Description of the task
Every line holding the word "Liturgia" should be copied from the material.

Material supplied

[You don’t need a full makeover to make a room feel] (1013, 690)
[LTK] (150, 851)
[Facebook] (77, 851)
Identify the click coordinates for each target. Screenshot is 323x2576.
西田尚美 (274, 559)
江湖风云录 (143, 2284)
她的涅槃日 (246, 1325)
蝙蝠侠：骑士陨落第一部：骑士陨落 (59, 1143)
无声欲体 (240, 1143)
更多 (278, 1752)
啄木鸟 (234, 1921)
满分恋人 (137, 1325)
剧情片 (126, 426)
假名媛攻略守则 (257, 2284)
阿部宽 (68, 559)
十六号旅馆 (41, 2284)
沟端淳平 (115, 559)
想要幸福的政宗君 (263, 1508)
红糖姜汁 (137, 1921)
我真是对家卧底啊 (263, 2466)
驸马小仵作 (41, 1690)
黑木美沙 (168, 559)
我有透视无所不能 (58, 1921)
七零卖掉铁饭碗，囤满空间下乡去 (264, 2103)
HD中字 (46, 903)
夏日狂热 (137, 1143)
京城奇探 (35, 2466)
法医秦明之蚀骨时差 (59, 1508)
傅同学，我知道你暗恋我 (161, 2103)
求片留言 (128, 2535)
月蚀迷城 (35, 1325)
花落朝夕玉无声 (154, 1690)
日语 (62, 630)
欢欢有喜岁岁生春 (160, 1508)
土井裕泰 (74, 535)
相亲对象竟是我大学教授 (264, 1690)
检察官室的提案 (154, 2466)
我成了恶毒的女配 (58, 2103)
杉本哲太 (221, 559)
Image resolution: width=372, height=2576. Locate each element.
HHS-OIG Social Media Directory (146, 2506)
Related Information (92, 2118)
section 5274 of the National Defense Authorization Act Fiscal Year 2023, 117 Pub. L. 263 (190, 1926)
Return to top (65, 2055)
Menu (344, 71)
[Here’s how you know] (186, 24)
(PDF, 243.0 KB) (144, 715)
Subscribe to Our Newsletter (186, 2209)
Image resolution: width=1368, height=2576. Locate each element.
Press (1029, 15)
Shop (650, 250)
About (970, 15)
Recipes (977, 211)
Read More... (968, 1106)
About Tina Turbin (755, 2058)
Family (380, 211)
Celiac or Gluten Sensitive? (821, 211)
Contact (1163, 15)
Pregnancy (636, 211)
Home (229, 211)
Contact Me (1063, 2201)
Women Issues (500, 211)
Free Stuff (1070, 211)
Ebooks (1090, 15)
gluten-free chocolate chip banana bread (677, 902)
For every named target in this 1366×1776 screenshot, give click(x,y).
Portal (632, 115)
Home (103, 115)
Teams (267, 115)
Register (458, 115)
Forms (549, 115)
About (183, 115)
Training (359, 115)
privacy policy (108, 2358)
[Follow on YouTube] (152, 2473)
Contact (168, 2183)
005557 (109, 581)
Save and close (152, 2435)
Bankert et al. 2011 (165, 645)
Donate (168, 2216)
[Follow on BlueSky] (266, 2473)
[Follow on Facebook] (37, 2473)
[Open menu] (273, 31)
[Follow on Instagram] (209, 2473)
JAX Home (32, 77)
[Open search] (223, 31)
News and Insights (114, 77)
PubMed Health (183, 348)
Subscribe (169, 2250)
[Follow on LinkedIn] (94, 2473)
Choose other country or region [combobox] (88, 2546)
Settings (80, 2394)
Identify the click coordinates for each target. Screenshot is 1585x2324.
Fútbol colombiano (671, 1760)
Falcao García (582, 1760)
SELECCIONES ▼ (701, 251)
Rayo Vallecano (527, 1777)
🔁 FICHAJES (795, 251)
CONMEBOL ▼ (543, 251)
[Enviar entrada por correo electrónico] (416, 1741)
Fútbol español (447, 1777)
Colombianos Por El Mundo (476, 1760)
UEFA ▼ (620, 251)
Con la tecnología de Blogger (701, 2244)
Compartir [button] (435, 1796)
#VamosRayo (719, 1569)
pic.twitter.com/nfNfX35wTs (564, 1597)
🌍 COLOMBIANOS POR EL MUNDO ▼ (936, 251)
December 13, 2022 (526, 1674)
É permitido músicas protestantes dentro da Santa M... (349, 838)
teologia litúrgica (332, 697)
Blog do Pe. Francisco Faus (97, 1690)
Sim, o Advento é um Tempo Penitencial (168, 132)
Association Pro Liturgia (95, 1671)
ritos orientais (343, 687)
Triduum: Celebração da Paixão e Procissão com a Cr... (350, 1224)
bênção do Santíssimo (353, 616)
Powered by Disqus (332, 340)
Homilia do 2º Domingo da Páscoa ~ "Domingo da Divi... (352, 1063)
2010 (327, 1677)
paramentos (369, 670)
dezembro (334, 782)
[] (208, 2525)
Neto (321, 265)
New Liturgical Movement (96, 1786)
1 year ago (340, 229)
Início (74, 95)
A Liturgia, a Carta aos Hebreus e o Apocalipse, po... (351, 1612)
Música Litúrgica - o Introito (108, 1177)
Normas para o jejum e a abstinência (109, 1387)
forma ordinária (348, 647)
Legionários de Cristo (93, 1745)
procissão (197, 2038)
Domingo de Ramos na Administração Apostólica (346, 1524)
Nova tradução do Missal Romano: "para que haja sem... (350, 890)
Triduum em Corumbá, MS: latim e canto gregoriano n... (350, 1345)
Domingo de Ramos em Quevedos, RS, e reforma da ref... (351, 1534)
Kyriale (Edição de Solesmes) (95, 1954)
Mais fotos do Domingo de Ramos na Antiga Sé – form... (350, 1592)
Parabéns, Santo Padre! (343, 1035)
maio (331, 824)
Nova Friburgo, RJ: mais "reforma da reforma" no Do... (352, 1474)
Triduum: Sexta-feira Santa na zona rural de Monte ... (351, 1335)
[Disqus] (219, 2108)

Result of the task
Association Pro Liturgia (95, 1671)
A Liturgia, a Carta aos Hebreus e o Apocalipse, po... (351, 1612)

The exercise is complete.